The Credit Facility also provides for a sublimit of up to $50.0 million for the issuance of letters of credit. All unpaid principal under the Credit Facility will become due and payable on December 1, 2030. Proceeds from the Term Loan and the Revolver on the closing date of the Credit Facility have been used to finance the Refinancing and to pay fees and expenses relating to the Refinancing and relating to the Credit Facility and proceeds from the Revolver after the closing date of the Credit Facility are expected to be used for general corporate purposes, capital investment and working capital needs.

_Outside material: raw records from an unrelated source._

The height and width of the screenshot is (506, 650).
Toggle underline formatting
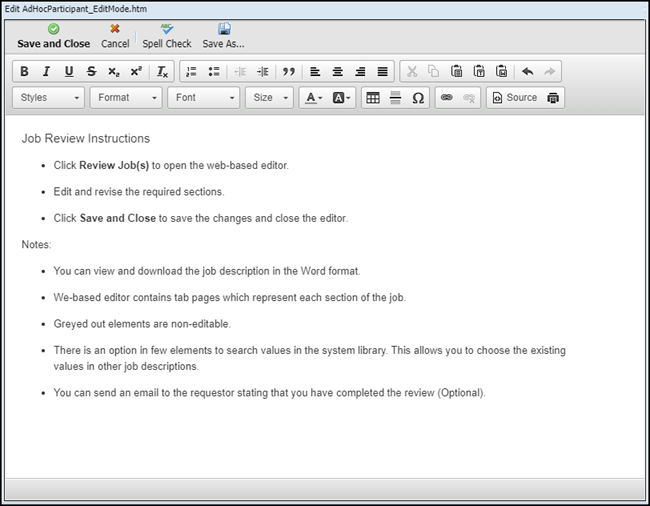pyautogui.click(x=69, y=72)
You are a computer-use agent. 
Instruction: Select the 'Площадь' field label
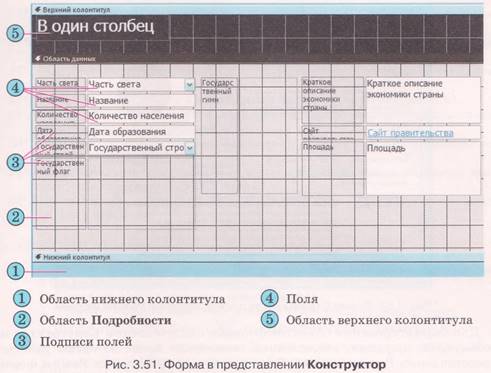pos(332,147)
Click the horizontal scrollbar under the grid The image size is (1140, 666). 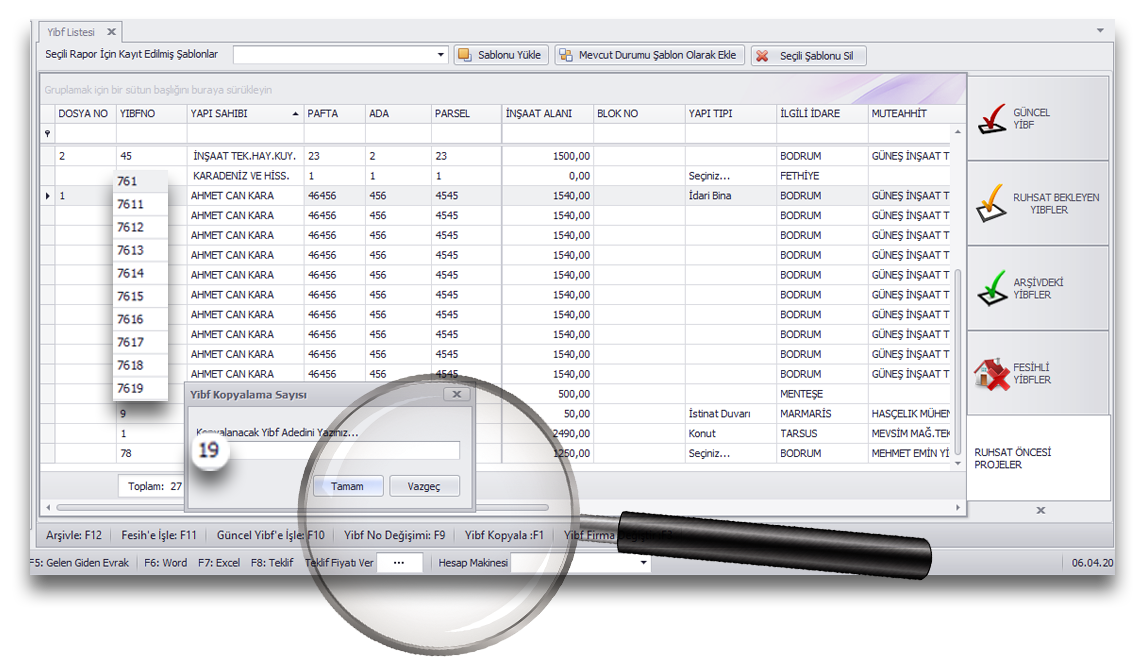coord(300,508)
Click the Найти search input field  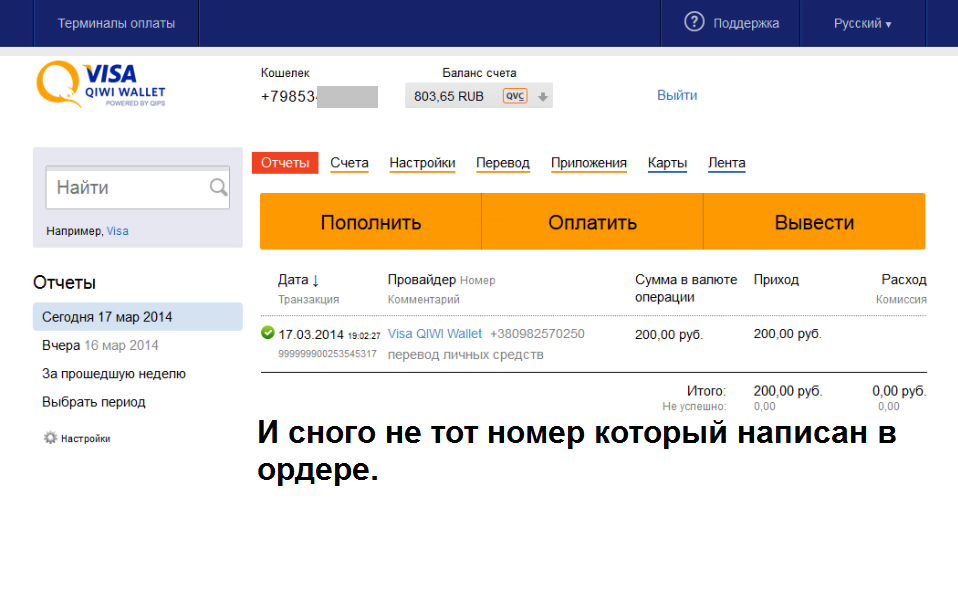click(128, 188)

Borrowings under the Credit Facility will be deemed, at the Company’s election, either: (a) an Alternate Base Rate (“ABR”) Loan, which bears interest at the ABR, plus a spread of 0.000% to 0.750% based upon net leverage ratios of the Company as set forth in the Credit Facility, or (b) a Term SOFR Loan, which bears interest at Term SOFR (as defined below), plus a spread of 1.000% to 1.750% based upon net leverage ratios of the Company as set forth in the Credit Facility. Pursuant to the terms of the Credit Facility, the ABR is equal to for any day a fluctuating rate per annum equal to the highest of (a) the Federal Funds Effective Rate plus 1/2 of 1%, (b) the rate of interest in effect for such day as publicly announced from time to time by Bank of America as its “prime rate,” (c) Term SOFR plus 1.00% and (d) 0.00%. Term SOFR is equal to the Term SOFR Screen Rate (as defined in the Credit Facility) for the applicable interest period, with a 0% floor. The Credit Facility does not contain any credit spread adjustment for Term SOFR, which was contained in the Refinanced Credit Agreement.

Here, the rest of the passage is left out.